* Start *

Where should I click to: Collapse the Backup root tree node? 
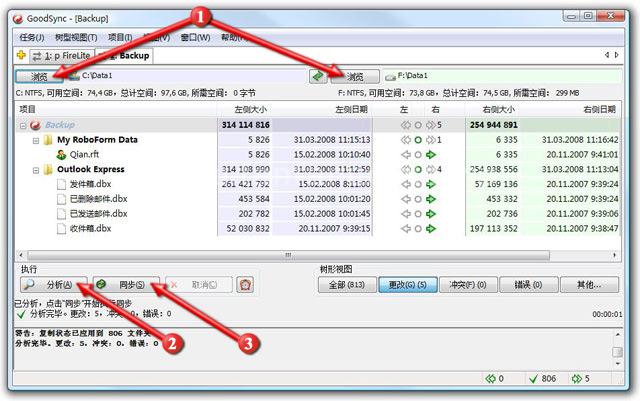(23, 125)
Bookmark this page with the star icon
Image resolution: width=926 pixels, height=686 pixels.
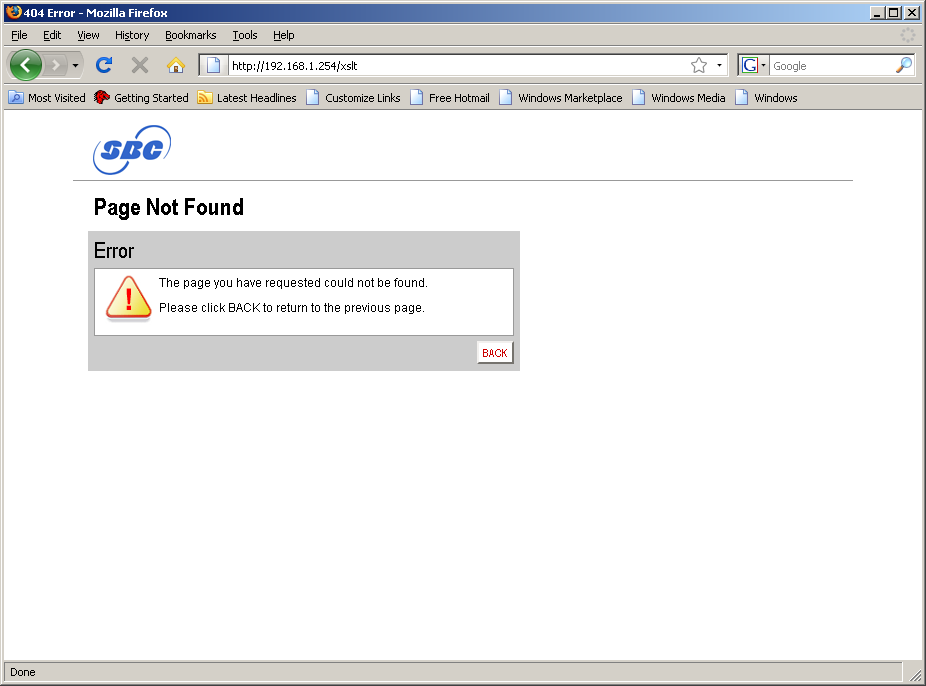pyautogui.click(x=698, y=65)
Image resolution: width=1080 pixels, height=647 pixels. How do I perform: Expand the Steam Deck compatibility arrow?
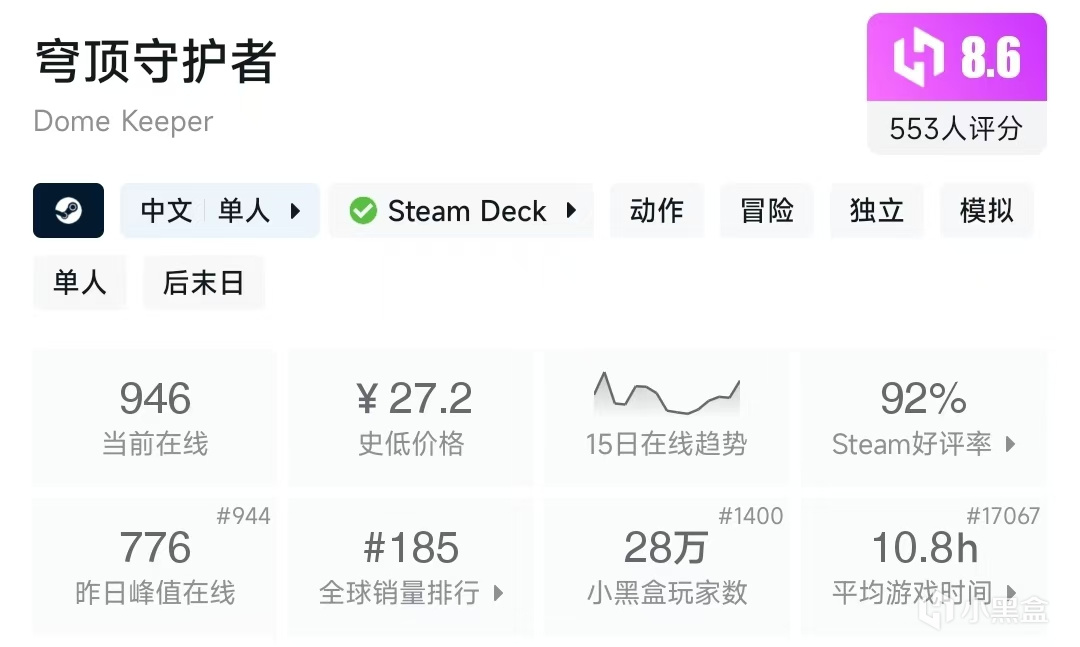pos(571,211)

* End *

Given task: Render the items above as a Markdown table with the columns Row and Line, giving each nonblank line its own numbered row and omitting the pictures.

Answer below:
| Row | Line |
|---|---|
| 1 | Where should I click to: Collapse the Backup root tree node?  |
| 2 | (23, 125) |
| 3 | Bookmark this page with the star icon |
| 4 | Image resolution: width=926 pixels, height=686 pixels. |
| 5 | pyautogui.click(x=698, y=65) |
| 6 | Image resolution: width=1080 pixels, height=647 pixels. How do I perform: Expand the Steam Deck compatibility arrow? |
| 7 | pos(571,211) |